The times they are a-changin’ in medieval Italy
Central Italy, between the 6th and 10th centuries, represents one of the most important political and social laboratories in Europe. Funded with the support of the Marie Skłodowska-Curie Actions programme, the InAndAround project investigated human-environmental and human-climate interactions in Italy, including their effect on migratory flows. Notably, this period has previously received little coverage in academic circles. Research centred around two data sources in the micro-regions of Lucca and Rieti. Long-duration, high-resolution climate records from lake sediment cores obtained recently were combined with written records from Lucchese archives. These include the sale or donation of lands, rents and leases, disputes and their settlements.

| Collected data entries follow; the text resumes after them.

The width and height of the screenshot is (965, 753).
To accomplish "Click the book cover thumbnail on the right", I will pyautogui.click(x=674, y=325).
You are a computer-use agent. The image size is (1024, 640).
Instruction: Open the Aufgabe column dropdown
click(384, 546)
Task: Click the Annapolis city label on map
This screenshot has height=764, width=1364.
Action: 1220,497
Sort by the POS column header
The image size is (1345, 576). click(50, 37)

Transition from forest to cultivation and meadow
Sediment cores indicate two time-zones. The first is dominated by forest species declining gradually with increasing meadow, grass and oak species. Interestingly, comments Annamaria Pazienza, Marie Curie fellow and principal investigator, “this coincides with the final phase of the Roman period. Differently to what was previously thought, the flora does not suggest that the Romans were responsible for large-scale deforestation because there was a slow increase in oaks and other meadow taxa replacing mesic forest in Sibolla’s cores,” Pazienza points out. Following on from this first phase, vegetation showed a shift from dominant forest to cultivated landscape. “This can be confidently connected to the establishment of a new way of exploiting the landscape imposed by the new Carolingian rulers which showed progressively tight control of rural and human resources exercised by lay and ecclesiastical local lords,” Pazienza explains.

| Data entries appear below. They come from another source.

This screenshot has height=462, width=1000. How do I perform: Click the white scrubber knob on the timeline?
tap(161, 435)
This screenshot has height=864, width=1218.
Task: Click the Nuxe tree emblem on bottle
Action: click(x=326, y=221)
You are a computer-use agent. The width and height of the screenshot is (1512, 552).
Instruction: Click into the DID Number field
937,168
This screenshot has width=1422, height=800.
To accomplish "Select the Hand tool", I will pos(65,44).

Refinement of tools for analysis of lake sediments
The new climate record has largely been obtained from the analysis of the oxygen and hydrogen isotope values of the lake sediments. Given the uncertainty of climatic reconstructions from the study of pollen and spores, Adam Csank, professor and assistant investigator at the University of Nevada tested a relatively new method. Csank used isotope delta-O-18 from carbonates. Variations of delta-O-18 in oxygen-bearing minerals have been used as proxies for various environmental records. These results are in line with a regional rainfall reconstruction using delta-O-18 from mineral deposits in Renella Cave about 50 km from Lake Sibolla’s core sites. “As long as the research progresses, and our climatic dataset expands, a finer spatiotemporal characterisation will be obtained. The new InAndAround long-duration and high-resolution climate record from Sibolla Lake will contribute greatly to this scope,” Pazienza concludes.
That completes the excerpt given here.